In geology, scientists had reached the conclusion that the major features of the earth are the result of slow, gradual changes built up over long periods of time. They had thrown out the attempt to explain earth’s geology by means of supernatural cataclysms such as Noah’s flood. But the geologist Charles Lyell had gone further and thrown out the appeal to cataclysms as such. In his Principles of Geology, he argued that even the largest-scale effects in geology, such as the raising of massive mountain ranges or the carving out of deep canyons, are the result not of massive, catastrophic events but of small-scale, everyday processes acting over unimaginably long time scales.

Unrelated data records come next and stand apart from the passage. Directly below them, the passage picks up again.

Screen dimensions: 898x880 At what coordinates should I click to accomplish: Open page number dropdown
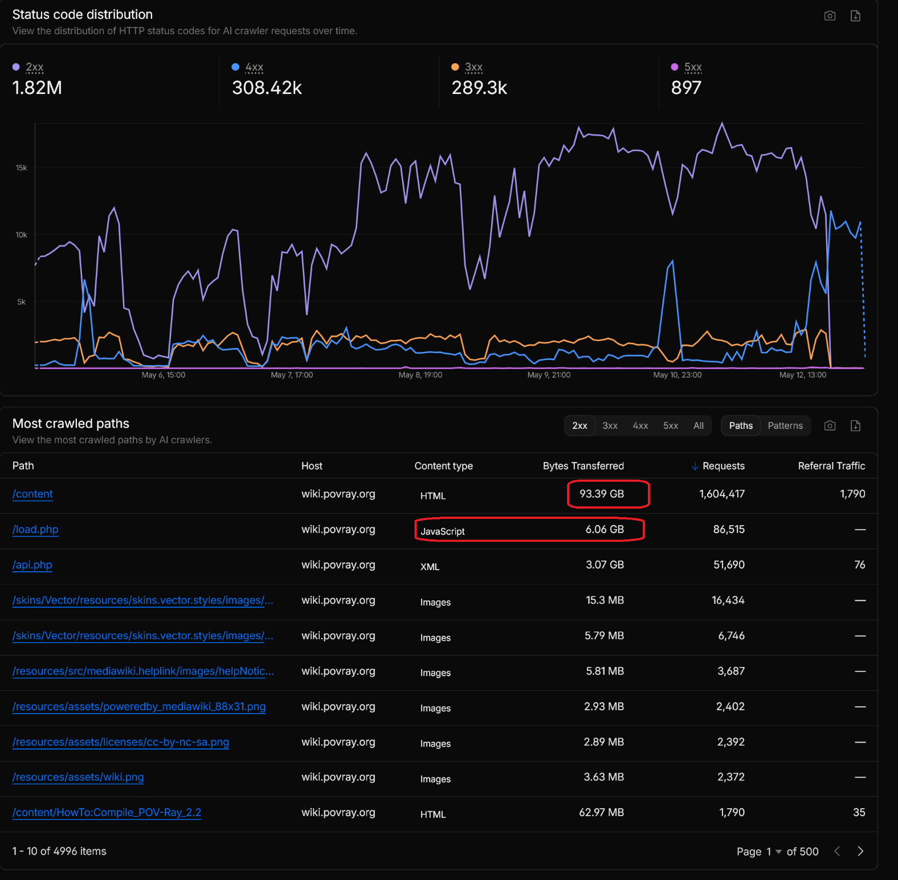pos(774,852)
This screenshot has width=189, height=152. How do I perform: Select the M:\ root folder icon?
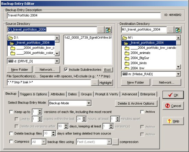click(124, 38)
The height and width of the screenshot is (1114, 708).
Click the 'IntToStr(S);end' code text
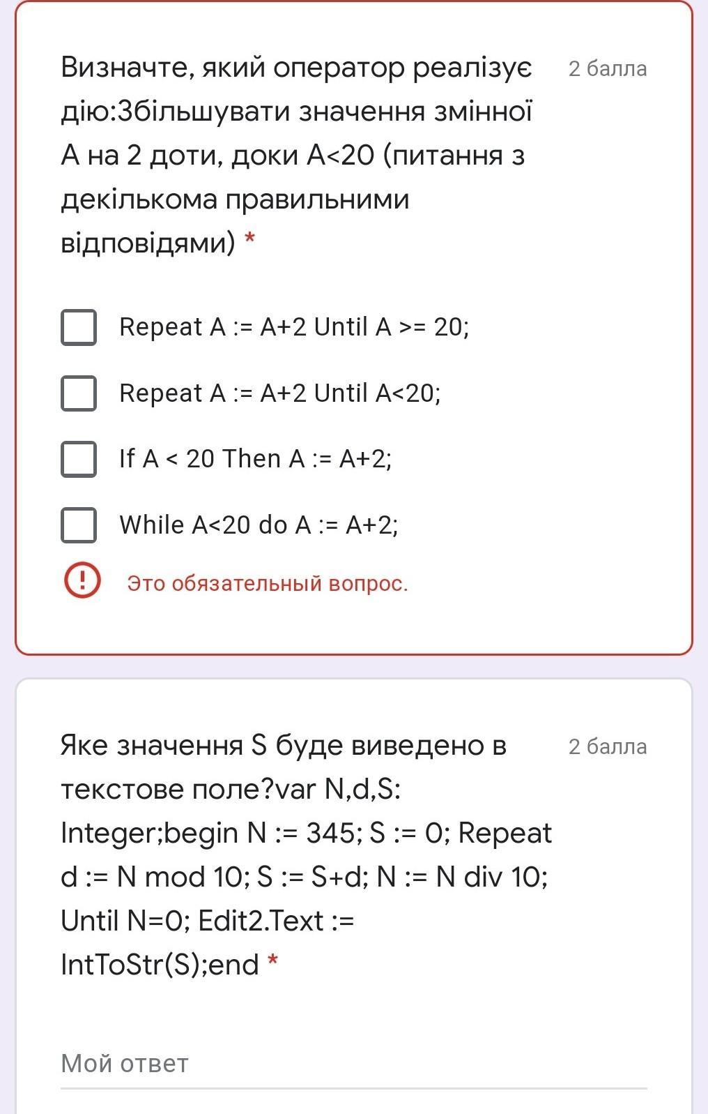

On board the Beagle, Darwin read the first volume of Lyell’s three-volume treatise, which had been published in 1830. From his geological observations during the voyage, Darwin saw the truth of Lyell’s views writ large on the very rocks themselves. As he set about collecting plant and animal specimens, the Lyellian idea of incremental changes accumulated over vast ages was at the forefront of Darwin’s mind.

Intriguing Observations

Darwin’s travels around the world and his hard work as a naturalist revealed to him new facts about life on earth. As noted above, he brought home a vast array of specimens collected from all over the globe. When he returned home and studied his collections and reflected on his findings, a whole host of questions arose in his mind that challenged his creationist views.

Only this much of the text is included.